My friends working on the New Caledonian Crow have a new paper out in today’s Proceedings of the Royal society. The paper “Do New Caledonian crows solve physical problems through causal reasoning?” by Alex Taylor et al provides evidence of how crows can reason about physical problems:

The extent to which animals other than humans can reason about physical problems is contentious. The benchmark test for this ability has been the trap-tube task. We presented New Caledonian crows with a series of two-trap versions of this problem. Three out of six crows solved the initial trap-tube. These crows continued to avoid the trap when the arbitrary features that had previously been associated with successful performances were removed. However, they did not avoid the trap when a hole and a functional trap were in the tube. In contrast to a recent primate study, the three crows then solved a causally equivalent but visually distinct problem—the trap-table task. The performance of the three crows across the four transfers made explanations based on chance, associative learning, visual and tactile generalization, and previous dispositions unlikely. Our findings suggest that New Caledonian crows can solve complex physical problems by reasoning both causally and analogically about causal relations. Causal and analogical reasoning may form the basis of the New Caledonian crow’s exceptional tool skills.

We’re trying out a new way of presenting results – crowtube! Another friend of ours, Marc Tadaki, has made a (wonderful) video of Alex explaining the experiment:

[youtube:http://nz.youtube.com/watch?v=M52ZVtmPE9g]

  One Response to “Do New Caledonian crows solve physical problems through causal reasoning?”

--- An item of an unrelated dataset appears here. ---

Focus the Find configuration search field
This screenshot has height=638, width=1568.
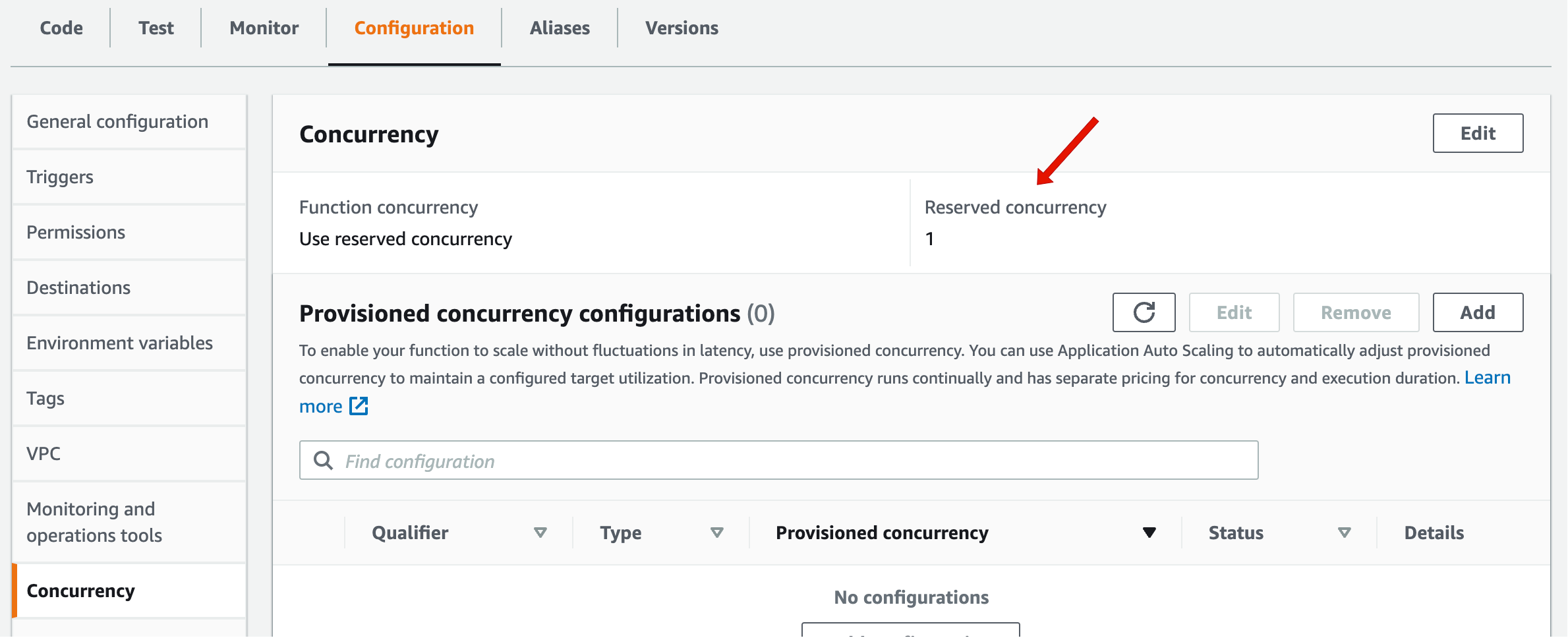778,460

  1. Wow, that’s really cool. I didn’t realise that research with crows was being carried out here in Auckland.

    I’ve been watching Mynas recently and their uncanny ability to step out of the way of cars as if they either are really good at predicting the trajectory of the car or that they know there are certain limits on the road that a car is constrained to.

    I wouldn’t be surprised if there is some interesting research waiting to be had with Mynas.

    Crows though… they’re very cool. I want one as a minion to go steal stuff for me.